## THE DATA
<<<<

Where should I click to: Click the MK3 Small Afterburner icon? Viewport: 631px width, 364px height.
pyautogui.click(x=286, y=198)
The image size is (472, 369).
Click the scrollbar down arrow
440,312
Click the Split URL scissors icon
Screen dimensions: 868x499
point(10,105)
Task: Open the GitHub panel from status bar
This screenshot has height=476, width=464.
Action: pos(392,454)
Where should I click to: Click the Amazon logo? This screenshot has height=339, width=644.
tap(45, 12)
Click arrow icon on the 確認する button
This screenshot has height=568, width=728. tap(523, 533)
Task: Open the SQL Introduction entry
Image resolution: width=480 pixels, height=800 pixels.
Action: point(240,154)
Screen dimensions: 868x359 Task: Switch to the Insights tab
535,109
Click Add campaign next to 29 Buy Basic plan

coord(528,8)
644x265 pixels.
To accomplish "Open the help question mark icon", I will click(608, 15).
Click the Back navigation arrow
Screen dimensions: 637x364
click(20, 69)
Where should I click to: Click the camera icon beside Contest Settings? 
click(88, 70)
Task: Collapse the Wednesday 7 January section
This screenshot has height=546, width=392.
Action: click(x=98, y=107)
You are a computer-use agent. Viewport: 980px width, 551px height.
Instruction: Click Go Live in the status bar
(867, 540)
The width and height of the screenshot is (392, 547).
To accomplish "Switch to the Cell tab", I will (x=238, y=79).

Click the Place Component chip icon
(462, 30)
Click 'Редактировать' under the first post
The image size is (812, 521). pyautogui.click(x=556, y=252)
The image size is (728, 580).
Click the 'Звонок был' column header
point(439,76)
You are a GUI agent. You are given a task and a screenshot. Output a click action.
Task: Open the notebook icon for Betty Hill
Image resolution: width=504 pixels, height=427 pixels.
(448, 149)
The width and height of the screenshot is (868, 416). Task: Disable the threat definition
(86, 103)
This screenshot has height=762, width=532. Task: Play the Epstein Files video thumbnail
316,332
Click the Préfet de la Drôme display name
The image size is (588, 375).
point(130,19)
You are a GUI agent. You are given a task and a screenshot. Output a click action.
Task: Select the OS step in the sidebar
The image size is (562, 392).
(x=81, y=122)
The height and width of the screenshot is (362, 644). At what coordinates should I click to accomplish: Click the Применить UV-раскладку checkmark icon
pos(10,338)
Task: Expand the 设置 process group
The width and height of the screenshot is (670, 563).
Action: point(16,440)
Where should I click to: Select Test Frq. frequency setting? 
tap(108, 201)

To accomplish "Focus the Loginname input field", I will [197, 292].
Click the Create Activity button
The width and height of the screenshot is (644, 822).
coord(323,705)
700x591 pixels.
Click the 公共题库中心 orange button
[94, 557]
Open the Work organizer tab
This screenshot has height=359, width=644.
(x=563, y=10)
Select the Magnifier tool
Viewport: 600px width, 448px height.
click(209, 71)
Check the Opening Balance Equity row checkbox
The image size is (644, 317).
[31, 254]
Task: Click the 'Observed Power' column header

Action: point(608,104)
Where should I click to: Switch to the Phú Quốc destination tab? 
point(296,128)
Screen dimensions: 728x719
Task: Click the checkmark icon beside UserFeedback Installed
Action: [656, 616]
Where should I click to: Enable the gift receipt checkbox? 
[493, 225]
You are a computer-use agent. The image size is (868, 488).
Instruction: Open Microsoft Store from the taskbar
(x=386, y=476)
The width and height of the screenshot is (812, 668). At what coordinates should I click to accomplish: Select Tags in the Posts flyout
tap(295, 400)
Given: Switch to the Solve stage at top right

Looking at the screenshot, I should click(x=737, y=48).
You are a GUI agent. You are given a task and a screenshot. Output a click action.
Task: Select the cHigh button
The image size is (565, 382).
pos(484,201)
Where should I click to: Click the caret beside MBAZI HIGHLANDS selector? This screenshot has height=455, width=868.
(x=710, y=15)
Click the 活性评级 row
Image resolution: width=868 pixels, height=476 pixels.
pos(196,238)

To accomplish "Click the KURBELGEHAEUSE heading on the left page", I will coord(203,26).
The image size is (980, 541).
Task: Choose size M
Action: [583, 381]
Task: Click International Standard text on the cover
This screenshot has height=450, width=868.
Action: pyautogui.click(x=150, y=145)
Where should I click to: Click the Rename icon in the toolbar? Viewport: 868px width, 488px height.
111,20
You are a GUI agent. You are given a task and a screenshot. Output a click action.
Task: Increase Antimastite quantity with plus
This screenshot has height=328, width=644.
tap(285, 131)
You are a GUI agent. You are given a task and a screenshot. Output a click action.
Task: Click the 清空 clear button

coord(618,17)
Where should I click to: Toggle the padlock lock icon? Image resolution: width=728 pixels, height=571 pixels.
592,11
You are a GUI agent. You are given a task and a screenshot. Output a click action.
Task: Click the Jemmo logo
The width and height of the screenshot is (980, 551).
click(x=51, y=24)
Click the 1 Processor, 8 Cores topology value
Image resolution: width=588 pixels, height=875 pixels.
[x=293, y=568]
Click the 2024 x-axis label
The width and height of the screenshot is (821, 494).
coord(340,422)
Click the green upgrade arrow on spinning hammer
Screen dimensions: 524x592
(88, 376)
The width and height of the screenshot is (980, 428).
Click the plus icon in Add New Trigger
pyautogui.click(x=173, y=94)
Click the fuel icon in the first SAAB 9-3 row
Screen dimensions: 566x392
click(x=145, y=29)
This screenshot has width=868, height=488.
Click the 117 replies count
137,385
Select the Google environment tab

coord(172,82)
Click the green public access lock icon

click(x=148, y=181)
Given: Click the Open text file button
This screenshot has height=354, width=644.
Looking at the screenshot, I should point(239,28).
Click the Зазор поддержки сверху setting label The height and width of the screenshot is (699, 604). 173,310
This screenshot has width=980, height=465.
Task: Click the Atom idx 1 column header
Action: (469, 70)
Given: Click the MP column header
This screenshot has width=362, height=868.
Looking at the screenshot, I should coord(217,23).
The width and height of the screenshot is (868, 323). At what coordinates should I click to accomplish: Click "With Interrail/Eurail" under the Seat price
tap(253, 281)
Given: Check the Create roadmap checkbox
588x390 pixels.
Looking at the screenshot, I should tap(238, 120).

>>>>

## DESCRIPTION OF THE TASK
Give the records again, exactly as they appear.

## OUTPUT
Where should I click to: Click the MK3 Small Afterburner icon? Viewport: 631px width, 364px height.
pyautogui.click(x=286, y=198)
The image size is (472, 369).
Click the scrollbar down arrow
440,312
Click the Split URL scissors icon
Screen dimensions: 868x499
point(10,105)
Task: Open the GitHub panel from status bar
This screenshot has height=476, width=464.
Action: pos(392,454)
Where should I click to: Click the Amazon logo? This screenshot has height=339, width=644.
tap(45, 12)
Click arrow icon on the 確認する button
This screenshot has height=568, width=728. tap(523, 533)
Task: Open the SQL Introduction entry
Image resolution: width=480 pixels, height=800 pixels.
Action: point(240,154)
Screen dimensions: 868x359 Task: Switch to the Insights tab
535,109
Click Add campaign next to 29 Buy Basic plan

coord(528,8)
644x265 pixels.
To accomplish "Open the help question mark icon", I will click(608, 15).
Click the Back navigation arrow
Screen dimensions: 637x364
click(20, 69)
Where should I click to: Click the camera icon beside Contest Settings? 
click(88, 70)
Task: Collapse the Wednesday 7 January section
This screenshot has height=546, width=392.
Action: click(x=98, y=107)
You are a computer-use agent. Viewport: 980px width, 551px height.
Instruction: Click Go Live in the status bar
(867, 540)
The width and height of the screenshot is (392, 547).
To accomplish "Switch to the Cell tab", I will (x=238, y=79).

Click the Place Component chip icon
(462, 30)
Click 'Редактировать' under the first post
The image size is (812, 521). pyautogui.click(x=556, y=252)
The image size is (728, 580).
Click the 'Звонок был' column header
point(439,76)
You are a GUI agent. You are given a task and a screenshot. Output a click action.
Task: Open the notebook icon for Betty Hill
Image resolution: width=504 pixels, height=427 pixels.
(448, 149)
The width and height of the screenshot is (868, 416). Task: Disable the threat definition
(86, 103)
This screenshot has height=762, width=532. Task: Play the Epstein Files video thumbnail
316,332
Click the Préfet de la Drôme display name
The image size is (588, 375).
point(130,19)
You are a GUI agent. You are given a task and a screenshot. Output a click action.
Task: Select the OS step in the sidebar
The image size is (562, 392).
(x=81, y=122)
The height and width of the screenshot is (362, 644). At what coordinates should I click to accomplish: Click the Применить UV-раскладку checkmark icon
pos(10,338)
Task: Expand the 设置 process group
The width and height of the screenshot is (670, 563).
Action: point(16,440)
Where should I click to: Select Test Frq. frequency setting? 
tap(108, 201)

To accomplish "Focus the Loginname input field", I will [197, 292].
Click the Create Activity button
The width and height of the screenshot is (644, 822).
coord(323,705)
700x591 pixels.
Click the 公共题库中心 orange button
[94, 557]
Open the Work organizer tab
This screenshot has height=359, width=644.
(x=563, y=10)
Select the Magnifier tool
Viewport: 600px width, 448px height.
click(209, 71)
Check the Opening Balance Equity row checkbox
The image size is (644, 317).
[31, 254]
Task: Click the 'Observed Power' column header

Action: point(608,104)
Where should I click to: Switch to the Phú Quốc destination tab? 
point(296,128)
Screen dimensions: 728x719
Task: Click the checkmark icon beside UserFeedback Installed
Action: [656, 616]
Where should I click to: Enable the gift receipt checkbox? 
[493, 225]
You are a computer-use agent. The image size is (868, 488).
Instruction: Open Microsoft Store from the taskbar
(x=386, y=476)
The width and height of the screenshot is (812, 668). At what coordinates should I click to accomplish: Select Tags in the Posts flyout
tap(295, 400)
Given: Switch to the Solve stage at top right

Looking at the screenshot, I should click(x=737, y=48).
You are a GUI agent. You are given a task and a screenshot. Output a click action.
Task: Select the cHigh button
The image size is (565, 382).
pos(484,201)
Where should I click to: Click the caret beside MBAZI HIGHLANDS selector? This screenshot has height=455, width=868.
(x=710, y=15)
Click the 活性评级 row
Image resolution: width=868 pixels, height=476 pixels.
pos(196,238)

To accomplish "Click the KURBELGEHAEUSE heading on the left page", I will coord(203,26).
The image size is (980, 541).
Task: Choose size M
Action: [583, 381]
Task: Click International Standard text on the cover
This screenshot has height=450, width=868.
Action: pyautogui.click(x=150, y=145)
Where should I click to: Click the Rename icon in the toolbar? Viewport: 868px width, 488px height.
111,20
You are a GUI agent. You are given a task and a screenshot. Output a click action.
Task: Increase Antimastite quantity with plus
This screenshot has height=328, width=644.
tap(285, 131)
You are a GUI agent. You are given a task and a screenshot. Output a click action.
Task: Click the 清空 clear button

coord(618,17)
Where should I click to: Toggle the padlock lock icon? Image resolution: width=728 pixels, height=571 pixels.
592,11
You are a GUI agent. You are given a task and a screenshot. Output a click action.
Task: Click the Jemmo logo
The width and height of the screenshot is (980, 551).
click(x=51, y=24)
Click the 1 Processor, 8 Cores topology value
Image resolution: width=588 pixels, height=875 pixels.
[x=293, y=568]
Click the 2024 x-axis label
The width and height of the screenshot is (821, 494).
coord(340,422)
Click the green upgrade arrow on spinning hammer
Screen dimensions: 524x592
(88, 376)
The width and height of the screenshot is (980, 428).
Click the plus icon in Add New Trigger
pyautogui.click(x=173, y=94)
Click the fuel icon in the first SAAB 9-3 row
Screen dimensions: 566x392
click(x=145, y=29)
This screenshot has width=868, height=488.
Click the 117 replies count
137,385
Select the Google environment tab

coord(172,82)
Click the green public access lock icon

click(x=148, y=181)
Given: Click the Open text file button
This screenshot has height=354, width=644.
Looking at the screenshot, I should point(239,28).
Click the Зазор поддержки сверху setting label The height and width of the screenshot is (699, 604). 173,310
This screenshot has width=980, height=465.
Task: Click the Atom idx 1 column header
Action: (469, 70)
Given: Click the MP column header
This screenshot has width=362, height=868.
Looking at the screenshot, I should coord(217,23).
The width and height of the screenshot is (868, 323). At what coordinates should I click to accomplish: Click "With Interrail/Eurail" under the Seat price
tap(253, 281)
Given: Check the Create roadmap checkbox
588x390 pixels.
Looking at the screenshot, I should tap(238, 120).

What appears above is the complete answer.